INSTRUCTION 1:
Transcribe the St. Maarten shopping thread word for word, beginning at the words "On the other" and stopping after "Thanks, Aldo!".
INSTRUCTION 2:
Extend the forum thread about shopping on St. Maarten, picking up right after its final sentence.

BTW, the best and cheapest liquor on the island is the Antilles Liquor store, in the east end of Philipsburg, to the left of the Jump-Up Casino.  (Between the JumpUp Casino and the Afoo Grocery)

Much cheaper than the tourist stores on Front Street.

On the other hand, many of the stores on Front Street DO tend to stay open longer into the evening.

Don't waste your time in the little square of stalls right behind the courthouse.
Walk right past them, turn left.  Lots of neat little stores in the next couple of blocks, neat little places to get a bite to eat or a drink, too.


----------



## JudyS (Feb 18, 2007)

Thanks, Aldo!

So, were you saying that the Afoo grocery is on the west end of the street, or the east end?  There actually seems to be a couple Afoo groceries on St. Maarten -- is this the one called "Afoo Extra Supermarket", maybe?  

A grocery store would be great -- I'm hoping they have Muisjes (sugar-coated anise seeds, very popular among the Dutch.)


----------



## irish (Feb 18, 2007)

*help with resorts in st. martin*

thinking of trading my marriott aruba for a st. martin resort for 2009. i belong to II and need  suggestions on resorts. we have never been to st. martin and like to experience new and different places. only 2 small children in equation. everyone else adults.    suggestions please.
thanks


----------



## Aldo (Feb 18, 2007)

Judy,

The Afoo Grocery in Philipsburg is on the East end of Camille (spelling?) Street, the Jump-Up Casino is on the East end of Back Street, so they are about a block away from each other.  The Antilles Wholesale/Retail Liquor Store is in between these two.

GIVEN INFORMATION:
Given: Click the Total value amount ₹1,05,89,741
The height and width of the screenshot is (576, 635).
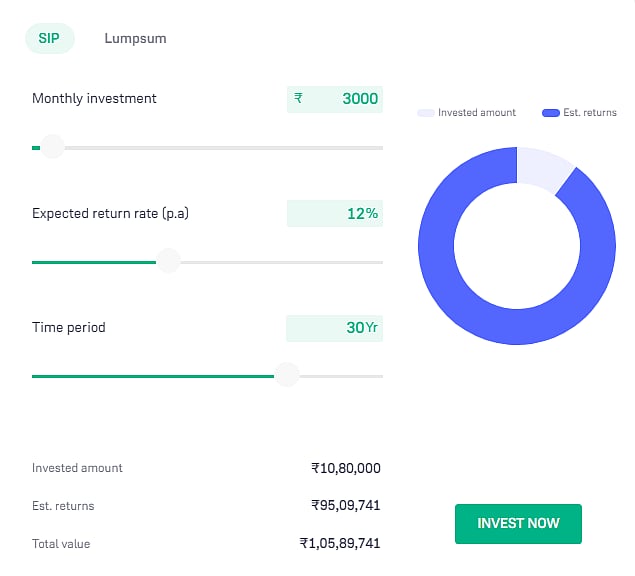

WRITTEN REPLY 1:
On the other hand, many of the stores on Front Street DO tend to stay open longer into the evening.

Don't waste your time in the little square of stalls right behind the courthouse.
Walk right past them, turn left.  Lots of neat little stores in the next couple of blocks, neat little places to get a bite to eat or a drink, too.


----------



## JudyS (Feb 18, 2007)

Thanks, Aldo!

WRITTEN REPLY 2:
This Afoo is the largest grocery in the town proper within walking distance of the cruise ship terminal.


----------



## Kal (Feb 18, 2007)

Aldo said:


> ...BTW, the best and cheapest liquor on the island is the Antilles Liquor store, in the east end of Philipsburg, to the left of the Jump-Up Casino. (Between the JumpUp Casino and the Afoo Grocery)
> 
> Much cheaper than the tourist stores on Front Street....


 
You might want to look more carefully at the liquor prices on Front Street.  I have been in the Antilles Liquor Store a number of times and never purchased anything as the prices were far too high.  The very best prices for 98% of brands can be found at *Caribbean Paradise,* diagonally across from McDonalds on Front Street.Many of the jewelry stores have lost leader discounts on a few popular brands.


----------



## agedurkin (Feb 21, 2007)

*jump up*

Aldo, what is the Jump up casino?


----------



## Aldo (Feb 22, 2007)

The JumpUp is a smallish casino in Philipsburg mostly frequented by the locals.

Nothing special expect that my luck has been fairly good there on the slots and the poker machines. 

It's not on Back Street, but if you go to the eastern end of Back Street, which ends at a crossing street in a T intersection, and look across and to your right, you will see the place.

Kal, thanks for the tip.

My gal always likes to buy the flavored rums, but in the Plastic bottles.  She can find this ONLY at the Grand Marche in Marigot.  Me, I'm fine with just a couple of bottles of the cheap rum while I'm there to mix with cokes and for making coladas in the afternoon.  I've found the prices at the Antilles store cheaper even than in the Afoo market.

I suspect that your observation probably holds true for the name brands, top shelf stuff, now that I think about it.


----------



## n2hops (Feb 24, 2007)

Children's Activities
Many activities on the island are aimed at both the young and the young at heart.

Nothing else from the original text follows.